Tendo alguma relação com a região de Alcoutim (minha mãe era natural (da freguesia de Giões), tenho encontrado o seu nome e o seu trabalho relacionado com essa zona com bastante frequência pelo que, para além da curiosidade, sendo você natural de Santarém, gostaria de estabelecer algum contacto consigo se tal lhe for possível com vista a possível colaboração e troca de informações sobre a «minha» terra.

Felizes as mais pequenas terras quando, embora tão pequenas, têm quem as saiba conhecer e ver nelas algum valor.
Por isso, escritos e testemunhos como os que vem oferecendo sobre Vaqueiros, Malfrade, Zambujal (...) Preguiças, Alcaria Queimada, são uma manifestação de Justiça, contra o esquecimento a que vai sendo votada – cada vez mais e, parece, sem retorno – uma parte tão grande de Portugal.
Poucos, muito poucos, se incomodam com esse «desaparecimento».
(...)
Talvez um dia assistamos ao renascimento dessas parcelas do nosso país, talvez. E, se tal ocorrer – acreditemos – em muito se ficará a dever a esforços como o seu: mourejar austero e atento, de entrega e persistência.
(...)
Tenho seguido e continuo a seguir, com especial prazer e atenção, o que nos tem oferecido no seu blogue.
Renovo os meus agradecimentos por tal lição (e fico esperançado que reúna meios para continuar a publicar em papel).


... muito obrigado pela atenção dispensada, continue a postar coisas interessantes.

Sigo o seu blogue há alguns meses, assim vou tendo notícias da terra de minha mãe e minha, já que passo muito tempo sem aí me deslocar.

+--

No excerto sobre a região de Alcoutim, de que freguesia era natural a mãe de quem escreve a primeira mensagem? O material que se segue tem origem noutra fonte.

• [INFORMAÇÃO APRESENTADA]:
+--

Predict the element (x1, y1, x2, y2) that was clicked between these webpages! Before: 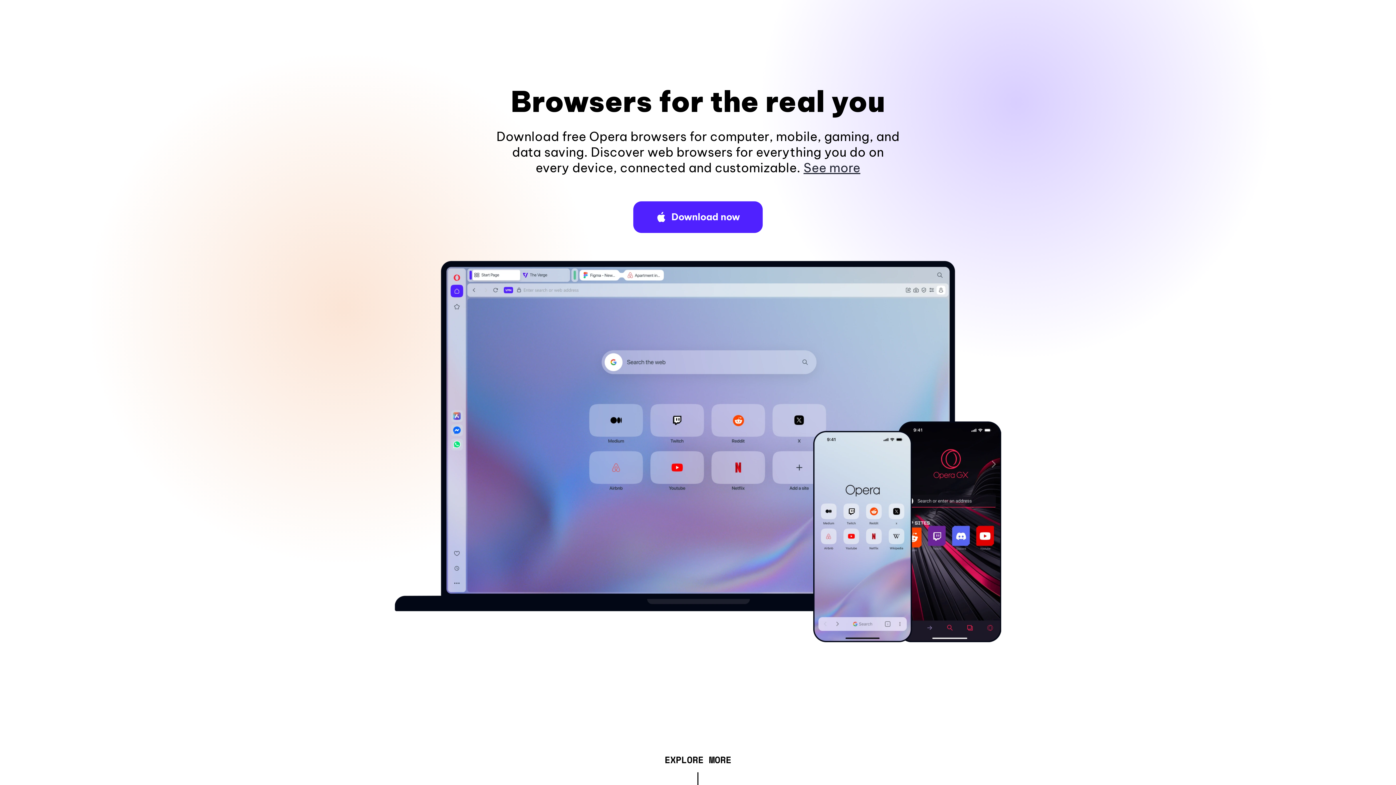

+--

• [RESOLUÇÃO DO EXERCÍCIO]:
Da freguesia de Giões.